R_\text{total} = R_1 + R_2 + R_3 + \dots

This is beautifully simple: to find the total resistance of a series circuit, you just add the numbers. And it has a striking consequence. Because the same battery now pushes against a larger total resistance, the current drops (from I = V / R_\text{total}). So adding another bulb in series makes every bulb dimmer, not brighter — more resistance in the loop chokes the current for all of them at once.

For any components joined in a single series loop:

Build a series circuit

Here is a single loop: a battery at the bottom and two resistors, R_1 and R_2, sitting one after the other along the top. Drag the sliders to change the supply pd and each resistance, and watch all three rules work together.

Notice as you play: the current I printed at the left and right of the loop is always the same number — that's Rule 1. The two pd readings V_1 and V_2 always add up to the supply — that's Rule 2. And the total resistance in the middle is just R_1 + R_2 — that's Rule 3. Crank up a resistance and see the shared current fall for the whole loop.

Worked example: total resistance, current, and each pd

A 12\ \text{V} battery is connected in series with two resistors, R_1 = 4\ \Omega and R_2 = 6\ \Omega. Find the total resistance, the current in the circuit, and the pd across each resistor.

Step 1 — total resistance (Rule 3, just add).

R_\text{total} = R_1 + R_2 = 4 + 6 = 10\ \Omega.

Step 2 — the current (same everywhere, from I = V / R_\text{total}).

I = \frac{V_\text{supply}}{R_\text{total}} = \frac{12}{10} = 1.2\ \text{A}.

This 1.2\ \text{A} flows through both resistors — the current is the same all round the loop.

Step 3 — the pd across each resistor (use V = IR on each, with the shared current).

V_1 = I R_1 = 1.2 \times 4 = 4.8\ \text{V}, \qquad V_2 = I R_2 = 1.2 \times 6 = 7.2\ \text{V}.

Step 4 — check Rule 2. The two pds should add up to the supply:

V_1 + V_2 = 4.8 + 7.2 = 12\ \text{V}. \;\checkmark

Perfect — the whole push is accounted for. Notice the bigger resistor (R_2 = 6\ \Omega) took the bigger share of the voltage (7.2\ \text{V}). The share of voltage follows the share of resistance.

Worked example: adding a bulb dims them all

Start with a 6\ \text{V} battery and a single bulb of resistance 3\ \Omega. The current is

I = \frac{6}{3} = 2\ \text{A}.

Now add a second identical 3\ \Omega bulb in series. The total resistance is now R_\text{total} = 3 + 3 = 6\ \Omega, so

I = \frac{6}{6} = 1\ \text{A}.

The current has halved — from 2\ \text{A} down to 1\ \text{A} — even though the battery is unchanged. Less current through each bulb means each one glows more dimly. That is the price of a series circuit: the more you add, the dimmer they all become, because they must share the same choked-down current.

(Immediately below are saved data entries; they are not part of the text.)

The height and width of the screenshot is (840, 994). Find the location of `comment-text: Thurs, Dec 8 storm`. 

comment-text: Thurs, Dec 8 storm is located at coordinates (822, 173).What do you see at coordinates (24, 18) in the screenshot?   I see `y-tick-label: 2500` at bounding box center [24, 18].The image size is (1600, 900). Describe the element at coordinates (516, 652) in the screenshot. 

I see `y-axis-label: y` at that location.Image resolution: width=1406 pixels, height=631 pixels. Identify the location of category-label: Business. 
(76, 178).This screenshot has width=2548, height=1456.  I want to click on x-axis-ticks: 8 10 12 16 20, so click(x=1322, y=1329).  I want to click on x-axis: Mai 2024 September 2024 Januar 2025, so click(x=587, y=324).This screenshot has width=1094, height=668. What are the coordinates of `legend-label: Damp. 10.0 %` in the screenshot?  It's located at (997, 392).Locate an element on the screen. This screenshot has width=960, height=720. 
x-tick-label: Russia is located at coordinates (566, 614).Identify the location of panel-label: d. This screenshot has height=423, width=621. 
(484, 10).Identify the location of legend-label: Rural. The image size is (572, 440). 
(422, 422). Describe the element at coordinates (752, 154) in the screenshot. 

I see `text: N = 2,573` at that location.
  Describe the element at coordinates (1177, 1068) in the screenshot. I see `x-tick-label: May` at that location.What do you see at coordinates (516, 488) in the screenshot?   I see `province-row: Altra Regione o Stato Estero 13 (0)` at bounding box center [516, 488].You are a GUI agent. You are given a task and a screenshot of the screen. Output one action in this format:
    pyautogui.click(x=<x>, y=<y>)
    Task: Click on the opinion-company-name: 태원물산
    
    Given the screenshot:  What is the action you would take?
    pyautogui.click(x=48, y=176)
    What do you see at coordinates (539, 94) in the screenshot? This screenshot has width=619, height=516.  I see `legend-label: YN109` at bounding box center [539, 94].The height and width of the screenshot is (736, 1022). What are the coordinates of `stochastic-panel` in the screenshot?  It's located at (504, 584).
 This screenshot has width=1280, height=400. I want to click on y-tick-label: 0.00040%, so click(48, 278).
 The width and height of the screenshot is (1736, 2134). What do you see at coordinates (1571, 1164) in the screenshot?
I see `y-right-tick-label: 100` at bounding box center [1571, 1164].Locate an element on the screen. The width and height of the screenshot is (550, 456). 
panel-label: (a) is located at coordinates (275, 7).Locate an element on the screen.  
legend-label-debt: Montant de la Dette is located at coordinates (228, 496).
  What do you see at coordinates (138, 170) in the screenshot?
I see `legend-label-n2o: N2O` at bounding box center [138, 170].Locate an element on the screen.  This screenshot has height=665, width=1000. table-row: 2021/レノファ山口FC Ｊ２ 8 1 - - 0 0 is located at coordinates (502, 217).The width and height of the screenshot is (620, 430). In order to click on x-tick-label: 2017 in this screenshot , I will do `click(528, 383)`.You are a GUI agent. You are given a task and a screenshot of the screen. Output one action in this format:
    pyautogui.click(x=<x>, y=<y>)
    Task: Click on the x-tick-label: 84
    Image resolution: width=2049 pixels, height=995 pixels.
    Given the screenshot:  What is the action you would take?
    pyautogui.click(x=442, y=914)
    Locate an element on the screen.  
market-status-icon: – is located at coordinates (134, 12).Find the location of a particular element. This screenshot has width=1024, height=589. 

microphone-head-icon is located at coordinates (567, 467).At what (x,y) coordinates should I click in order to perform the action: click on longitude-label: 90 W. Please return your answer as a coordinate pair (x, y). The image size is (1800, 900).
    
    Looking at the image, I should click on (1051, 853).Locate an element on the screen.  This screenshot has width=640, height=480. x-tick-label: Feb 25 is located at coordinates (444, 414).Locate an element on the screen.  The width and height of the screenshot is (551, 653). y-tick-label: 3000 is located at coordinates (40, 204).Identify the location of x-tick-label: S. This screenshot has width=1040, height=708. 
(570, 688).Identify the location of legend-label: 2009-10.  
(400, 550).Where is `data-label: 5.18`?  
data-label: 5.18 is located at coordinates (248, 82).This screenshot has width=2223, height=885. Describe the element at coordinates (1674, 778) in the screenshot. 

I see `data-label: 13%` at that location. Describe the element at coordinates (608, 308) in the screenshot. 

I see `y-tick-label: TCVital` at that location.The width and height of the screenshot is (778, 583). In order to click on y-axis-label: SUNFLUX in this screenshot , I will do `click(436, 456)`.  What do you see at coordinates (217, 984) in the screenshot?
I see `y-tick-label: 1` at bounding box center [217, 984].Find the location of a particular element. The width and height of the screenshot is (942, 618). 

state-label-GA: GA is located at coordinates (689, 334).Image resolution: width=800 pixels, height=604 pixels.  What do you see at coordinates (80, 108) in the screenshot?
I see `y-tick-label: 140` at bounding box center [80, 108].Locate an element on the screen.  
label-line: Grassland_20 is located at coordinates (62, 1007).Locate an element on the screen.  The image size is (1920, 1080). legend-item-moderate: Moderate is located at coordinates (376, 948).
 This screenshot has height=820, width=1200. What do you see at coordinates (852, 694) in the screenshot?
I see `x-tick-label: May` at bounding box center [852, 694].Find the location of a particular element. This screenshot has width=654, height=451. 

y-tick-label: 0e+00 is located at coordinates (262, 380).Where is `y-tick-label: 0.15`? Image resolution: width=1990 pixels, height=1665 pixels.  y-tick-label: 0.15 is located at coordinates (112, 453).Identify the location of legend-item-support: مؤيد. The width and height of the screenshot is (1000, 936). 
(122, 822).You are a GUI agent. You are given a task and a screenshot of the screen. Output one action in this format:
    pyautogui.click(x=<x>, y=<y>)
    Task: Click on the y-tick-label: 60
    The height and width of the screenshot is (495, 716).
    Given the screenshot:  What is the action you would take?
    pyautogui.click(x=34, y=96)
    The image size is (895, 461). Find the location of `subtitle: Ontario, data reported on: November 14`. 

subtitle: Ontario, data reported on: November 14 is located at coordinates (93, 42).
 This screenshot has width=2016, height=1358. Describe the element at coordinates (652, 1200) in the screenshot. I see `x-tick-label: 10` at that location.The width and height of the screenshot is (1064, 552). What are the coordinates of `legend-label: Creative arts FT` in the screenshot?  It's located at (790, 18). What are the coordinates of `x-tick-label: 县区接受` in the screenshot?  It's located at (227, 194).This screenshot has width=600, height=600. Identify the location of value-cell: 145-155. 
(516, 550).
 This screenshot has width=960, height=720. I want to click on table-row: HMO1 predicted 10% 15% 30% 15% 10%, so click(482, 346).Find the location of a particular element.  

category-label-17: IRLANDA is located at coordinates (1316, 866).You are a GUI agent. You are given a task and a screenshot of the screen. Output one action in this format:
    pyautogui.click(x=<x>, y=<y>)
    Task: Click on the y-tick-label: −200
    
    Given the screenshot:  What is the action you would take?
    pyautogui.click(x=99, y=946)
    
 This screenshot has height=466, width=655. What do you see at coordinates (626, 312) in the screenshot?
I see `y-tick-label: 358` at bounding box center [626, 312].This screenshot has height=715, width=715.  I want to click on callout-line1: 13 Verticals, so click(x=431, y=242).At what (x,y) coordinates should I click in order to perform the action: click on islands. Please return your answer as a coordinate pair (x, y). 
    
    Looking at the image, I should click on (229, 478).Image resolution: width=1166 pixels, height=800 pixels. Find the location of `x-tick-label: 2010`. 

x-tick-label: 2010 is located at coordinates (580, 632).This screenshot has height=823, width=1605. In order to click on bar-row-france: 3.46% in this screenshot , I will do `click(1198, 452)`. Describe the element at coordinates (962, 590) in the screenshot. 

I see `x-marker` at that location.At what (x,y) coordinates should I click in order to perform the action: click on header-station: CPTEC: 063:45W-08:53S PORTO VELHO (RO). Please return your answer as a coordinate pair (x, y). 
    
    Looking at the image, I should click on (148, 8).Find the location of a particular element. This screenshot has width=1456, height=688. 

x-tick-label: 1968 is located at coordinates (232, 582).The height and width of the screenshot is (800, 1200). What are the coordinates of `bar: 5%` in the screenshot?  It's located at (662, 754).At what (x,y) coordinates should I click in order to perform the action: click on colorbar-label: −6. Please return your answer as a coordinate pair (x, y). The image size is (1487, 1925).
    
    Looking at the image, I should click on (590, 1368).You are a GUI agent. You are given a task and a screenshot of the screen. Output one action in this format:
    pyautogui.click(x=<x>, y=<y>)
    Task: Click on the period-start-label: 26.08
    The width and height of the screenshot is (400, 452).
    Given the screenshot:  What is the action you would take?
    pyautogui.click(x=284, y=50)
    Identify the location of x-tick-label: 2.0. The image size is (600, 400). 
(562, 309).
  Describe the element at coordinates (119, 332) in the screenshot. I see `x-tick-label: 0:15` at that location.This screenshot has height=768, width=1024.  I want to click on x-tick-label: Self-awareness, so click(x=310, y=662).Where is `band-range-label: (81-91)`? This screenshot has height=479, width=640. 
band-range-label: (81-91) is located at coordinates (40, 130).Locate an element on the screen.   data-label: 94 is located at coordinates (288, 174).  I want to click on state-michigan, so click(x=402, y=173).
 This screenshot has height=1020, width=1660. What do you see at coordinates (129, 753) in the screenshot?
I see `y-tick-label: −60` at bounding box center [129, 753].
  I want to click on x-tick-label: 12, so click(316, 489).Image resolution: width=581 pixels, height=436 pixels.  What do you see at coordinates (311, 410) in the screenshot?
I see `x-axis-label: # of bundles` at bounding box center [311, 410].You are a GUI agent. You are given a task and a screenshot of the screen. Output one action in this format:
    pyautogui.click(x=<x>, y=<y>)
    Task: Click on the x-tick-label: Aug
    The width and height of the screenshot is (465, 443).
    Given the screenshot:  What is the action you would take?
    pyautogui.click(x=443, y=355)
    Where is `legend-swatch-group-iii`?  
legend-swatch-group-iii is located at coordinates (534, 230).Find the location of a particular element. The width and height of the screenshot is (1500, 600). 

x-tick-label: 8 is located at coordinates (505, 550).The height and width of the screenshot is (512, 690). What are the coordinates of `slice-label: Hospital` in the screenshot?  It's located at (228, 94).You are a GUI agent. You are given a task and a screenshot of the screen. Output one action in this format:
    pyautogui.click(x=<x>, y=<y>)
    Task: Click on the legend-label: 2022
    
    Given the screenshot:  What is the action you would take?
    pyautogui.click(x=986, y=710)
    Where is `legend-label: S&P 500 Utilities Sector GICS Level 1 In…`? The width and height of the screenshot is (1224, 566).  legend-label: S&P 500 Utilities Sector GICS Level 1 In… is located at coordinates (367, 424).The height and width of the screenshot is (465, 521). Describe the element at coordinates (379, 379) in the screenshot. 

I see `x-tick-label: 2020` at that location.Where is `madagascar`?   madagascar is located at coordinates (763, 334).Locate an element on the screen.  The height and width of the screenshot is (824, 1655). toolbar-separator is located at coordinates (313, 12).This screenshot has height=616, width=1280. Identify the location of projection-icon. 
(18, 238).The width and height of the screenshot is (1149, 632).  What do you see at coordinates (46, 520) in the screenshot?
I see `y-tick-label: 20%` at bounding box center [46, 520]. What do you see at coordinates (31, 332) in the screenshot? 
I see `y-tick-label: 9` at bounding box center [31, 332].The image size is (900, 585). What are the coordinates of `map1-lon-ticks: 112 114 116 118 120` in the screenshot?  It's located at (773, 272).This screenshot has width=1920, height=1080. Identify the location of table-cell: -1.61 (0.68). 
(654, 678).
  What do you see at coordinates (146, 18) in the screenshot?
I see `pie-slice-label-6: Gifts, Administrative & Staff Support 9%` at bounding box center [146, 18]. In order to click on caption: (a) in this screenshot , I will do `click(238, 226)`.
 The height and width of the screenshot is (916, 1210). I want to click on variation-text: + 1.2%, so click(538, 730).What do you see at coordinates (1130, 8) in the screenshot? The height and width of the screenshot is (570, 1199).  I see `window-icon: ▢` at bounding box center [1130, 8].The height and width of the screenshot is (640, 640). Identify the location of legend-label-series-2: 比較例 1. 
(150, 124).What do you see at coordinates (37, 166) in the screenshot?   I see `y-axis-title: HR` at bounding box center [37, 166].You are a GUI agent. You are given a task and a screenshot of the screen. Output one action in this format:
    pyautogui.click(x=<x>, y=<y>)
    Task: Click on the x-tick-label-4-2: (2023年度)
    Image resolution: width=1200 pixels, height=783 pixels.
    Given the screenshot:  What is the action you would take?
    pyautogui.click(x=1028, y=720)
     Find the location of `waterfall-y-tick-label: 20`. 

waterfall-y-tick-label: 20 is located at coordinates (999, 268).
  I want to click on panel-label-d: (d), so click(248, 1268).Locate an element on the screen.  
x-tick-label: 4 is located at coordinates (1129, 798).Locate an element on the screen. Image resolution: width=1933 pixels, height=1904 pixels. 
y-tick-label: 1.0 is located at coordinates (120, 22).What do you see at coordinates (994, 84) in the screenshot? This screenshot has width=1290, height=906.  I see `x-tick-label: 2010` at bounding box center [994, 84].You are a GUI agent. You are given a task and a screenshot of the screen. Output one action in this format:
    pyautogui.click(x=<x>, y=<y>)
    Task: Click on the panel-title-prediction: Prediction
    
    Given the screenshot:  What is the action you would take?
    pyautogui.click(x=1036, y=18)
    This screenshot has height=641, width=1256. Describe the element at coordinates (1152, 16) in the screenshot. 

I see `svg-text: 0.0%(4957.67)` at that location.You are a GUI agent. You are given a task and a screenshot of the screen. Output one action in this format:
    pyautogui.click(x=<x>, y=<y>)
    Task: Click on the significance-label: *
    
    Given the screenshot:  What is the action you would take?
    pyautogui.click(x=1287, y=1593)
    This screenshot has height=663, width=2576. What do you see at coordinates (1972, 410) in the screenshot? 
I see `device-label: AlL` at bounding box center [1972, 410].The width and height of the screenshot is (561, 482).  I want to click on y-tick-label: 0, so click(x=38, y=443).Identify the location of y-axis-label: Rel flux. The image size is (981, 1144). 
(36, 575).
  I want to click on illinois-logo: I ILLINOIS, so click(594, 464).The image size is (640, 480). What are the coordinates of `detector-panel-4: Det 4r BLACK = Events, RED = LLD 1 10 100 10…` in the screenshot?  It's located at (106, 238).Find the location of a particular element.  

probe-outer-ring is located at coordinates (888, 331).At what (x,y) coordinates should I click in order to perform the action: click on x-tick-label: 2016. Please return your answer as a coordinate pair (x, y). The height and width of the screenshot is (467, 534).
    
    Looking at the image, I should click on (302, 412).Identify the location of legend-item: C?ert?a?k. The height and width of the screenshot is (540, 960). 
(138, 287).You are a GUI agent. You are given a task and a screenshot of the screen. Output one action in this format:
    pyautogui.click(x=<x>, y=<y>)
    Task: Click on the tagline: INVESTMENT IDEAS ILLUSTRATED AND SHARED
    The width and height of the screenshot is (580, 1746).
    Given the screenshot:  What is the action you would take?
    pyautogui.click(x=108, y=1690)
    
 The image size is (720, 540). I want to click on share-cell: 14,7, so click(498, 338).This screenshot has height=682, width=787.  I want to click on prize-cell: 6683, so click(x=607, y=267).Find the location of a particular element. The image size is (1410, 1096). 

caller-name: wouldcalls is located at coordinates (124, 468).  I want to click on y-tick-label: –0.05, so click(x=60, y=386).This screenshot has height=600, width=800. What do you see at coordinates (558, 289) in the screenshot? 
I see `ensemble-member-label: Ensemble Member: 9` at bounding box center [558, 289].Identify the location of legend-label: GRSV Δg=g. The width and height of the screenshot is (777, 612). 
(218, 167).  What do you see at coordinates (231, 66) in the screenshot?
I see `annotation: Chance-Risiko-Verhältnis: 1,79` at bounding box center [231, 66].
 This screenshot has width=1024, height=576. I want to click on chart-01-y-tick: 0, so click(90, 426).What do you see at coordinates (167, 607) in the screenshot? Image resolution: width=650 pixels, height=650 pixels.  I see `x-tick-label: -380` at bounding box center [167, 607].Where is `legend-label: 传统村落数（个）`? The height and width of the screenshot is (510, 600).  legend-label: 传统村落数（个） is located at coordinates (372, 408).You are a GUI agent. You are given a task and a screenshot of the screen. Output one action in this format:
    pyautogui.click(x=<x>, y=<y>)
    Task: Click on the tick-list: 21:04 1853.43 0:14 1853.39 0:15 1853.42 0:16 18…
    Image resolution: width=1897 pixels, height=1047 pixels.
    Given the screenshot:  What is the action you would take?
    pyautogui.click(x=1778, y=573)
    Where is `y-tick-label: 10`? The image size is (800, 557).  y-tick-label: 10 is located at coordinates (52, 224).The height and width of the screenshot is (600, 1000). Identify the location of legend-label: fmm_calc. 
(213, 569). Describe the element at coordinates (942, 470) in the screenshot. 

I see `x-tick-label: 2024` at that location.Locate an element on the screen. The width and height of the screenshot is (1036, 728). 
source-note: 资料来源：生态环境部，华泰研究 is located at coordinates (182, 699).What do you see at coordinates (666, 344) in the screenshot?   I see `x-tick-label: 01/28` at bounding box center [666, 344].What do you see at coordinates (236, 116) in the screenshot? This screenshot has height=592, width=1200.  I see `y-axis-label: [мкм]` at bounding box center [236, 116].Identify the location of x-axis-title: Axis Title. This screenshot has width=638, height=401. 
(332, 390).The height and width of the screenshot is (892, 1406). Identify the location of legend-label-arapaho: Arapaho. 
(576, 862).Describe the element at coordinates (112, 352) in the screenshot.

The classic Christmas-light nightmare comes straight from Rule 1. Old strings were one long series loop: forty bulbs threaded on a single circle of wire. If one bulb's filament burnt through, it broke the only loop — and, because the current must be the same everywhere and now there is nowhere for it to flow, every bulb went dark at once. Then came the misery of testing bulbs one by one to find the single culprit.

Two clever fixes tamed this. Some bulbs contain a tiny "shunt" that closes the gap when a filament blows, keeping the loop alive (the rest just glow a touch brighter). And most modern lights are wired so each bulb sits on its own branch — a parallel arrangement — so one dud no longer takes the whole string with it. The physics didn't change; the wiring did.